--- Trecho do texto ---

‘Golpe do cheiro’: Mulher diz que foi drogada por motorista de aplicativo e pulou do carro em movimento; ouça

Relatos de mulheres de tentativa de doping em viagens
 de aplicativos tem sido cada vez mais frequentes nas 
redes sociais. Paul Hanaoka/Unsplash

Grasiely Torreiro entregou à polícia nome do homem e informações do veículo, mas investigação não foi aberta porque, segundo a SSP, ela não expressou ‘vontade de oferecer representação criminal’

Há algumas semanas, o Brasil acompanha atentamente casos do “golpe do cheiro”, que consistiria em um motorista de aplicativo utilizar substâncias químicas para dopar passageiras mulheres que viajam sozinhas. Consistiria porque, segundo a Polícia Civil do Estado de São Paulo, ainda não há a comprovação do que realmente tem ocorrido e as investigações ainda precisam avançar. Até o momento, ninguém foi preso pelo suposto crime e também não se sabe a motivação dele — se teria finalidade de abuso sexual, de roubo ou sequestro, por exemplo. Ainda assim, os relatos de mulheres são muitos, como o da executiva de contas Grasiely Torreiro, de 34 anos, que chegou a jogar metade do corpo para fora da janela de um carro em movimento enquanto pedia socorro. O o motorista ignorou o pedido dela para parar o veículo quando se sentiu tonta dentro do automóvel.

---

- _Usando as informações_
a) Segundo a reportagem sobre o "golpe do cheiro", qual é a profissão de Grasiely Torreiro?
b) Escreva a continuação da reportagem sobre o "golpe do cheiro" a partir da última frase apresentada.
A listagem a seguir não tem relação com a reportagem sobre o "golpe do cheiro".

--- Conjunto de dados ---

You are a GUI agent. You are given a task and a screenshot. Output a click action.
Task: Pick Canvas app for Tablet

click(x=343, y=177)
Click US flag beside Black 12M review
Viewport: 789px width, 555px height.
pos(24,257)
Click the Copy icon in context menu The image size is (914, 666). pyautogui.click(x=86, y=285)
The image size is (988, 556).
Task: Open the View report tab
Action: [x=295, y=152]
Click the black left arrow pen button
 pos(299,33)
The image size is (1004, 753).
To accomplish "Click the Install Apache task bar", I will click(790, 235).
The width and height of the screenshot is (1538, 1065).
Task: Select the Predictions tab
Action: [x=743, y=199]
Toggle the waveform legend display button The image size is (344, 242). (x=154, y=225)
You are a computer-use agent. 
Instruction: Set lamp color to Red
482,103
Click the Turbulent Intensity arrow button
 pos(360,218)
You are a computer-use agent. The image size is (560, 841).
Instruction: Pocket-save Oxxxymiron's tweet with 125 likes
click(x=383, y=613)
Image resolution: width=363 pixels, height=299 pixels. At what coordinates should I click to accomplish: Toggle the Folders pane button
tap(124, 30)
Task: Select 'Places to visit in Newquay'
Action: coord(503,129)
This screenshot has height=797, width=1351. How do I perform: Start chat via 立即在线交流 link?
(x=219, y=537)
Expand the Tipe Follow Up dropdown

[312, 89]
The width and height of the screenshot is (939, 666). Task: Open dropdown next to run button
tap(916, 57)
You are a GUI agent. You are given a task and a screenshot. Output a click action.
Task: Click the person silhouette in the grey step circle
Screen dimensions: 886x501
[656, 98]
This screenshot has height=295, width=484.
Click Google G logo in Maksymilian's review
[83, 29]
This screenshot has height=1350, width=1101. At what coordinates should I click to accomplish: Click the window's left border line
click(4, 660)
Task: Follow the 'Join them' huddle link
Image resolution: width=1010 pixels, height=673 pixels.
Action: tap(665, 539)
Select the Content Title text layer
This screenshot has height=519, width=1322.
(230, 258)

---

- _Respostas esperadas_
a) Ela é executiva de contas.

b)
Ouça o áudio
“Eu senti o meu corpo muito fraco, eu fiquei muito tonta, muito desnorteada, um peso no meu corpo. Foi um baque. Foi muito forte a reação, e eu estava extremamente sóbria nesse dia. Como eu já estava ciente [de histórias semelhantes], eu percebi na hora o que aconteceu. Pedi para o cara, o [motorista do] Uber parar o carro, que eu que eu iria descer. Nesse mesmo momento, ele travou a porta do carro e começou a subir os vidros. Eu tentei sair por dentro, mas não consegui, também coloquei minha mão por fora para sair e não consegui, porque eu estava bem fraca. Numa reação, sem pensar muito, eu joguei o meu corpo pela janela e fiquei metade dentro do carro, metade fora. Inclusive fiquei até com hematomas.”

Era 1 hora da madrugada do dia 4 de junho, um sábado. Grasiely Torreiro havia solicitado um veículo no aplicativo da Uber enquanto se despedia de amigos em um bar na Santa Cecília. Ela ia sozinha para a casa do namorado, também no Centro de São Paulo. A executiva afirma que, na ocasião, não havia ingerido bebidas alcoólicas ou feito uso de substâncias alucinógenas. Atenta a todas as informações fornecidas pela plataforma de transporte (nome e foto do motorista, marca e placa do carro), ela relata não ter percebido nada fora do comum ao entrar no veículo. Mesmo assim, por se sentir insegura ao se deslocar sozinha à noite, enviou a localização em tempo real para o namorado e um áudio, que gravou em voz alta, para que o motorista pudesse ouvir.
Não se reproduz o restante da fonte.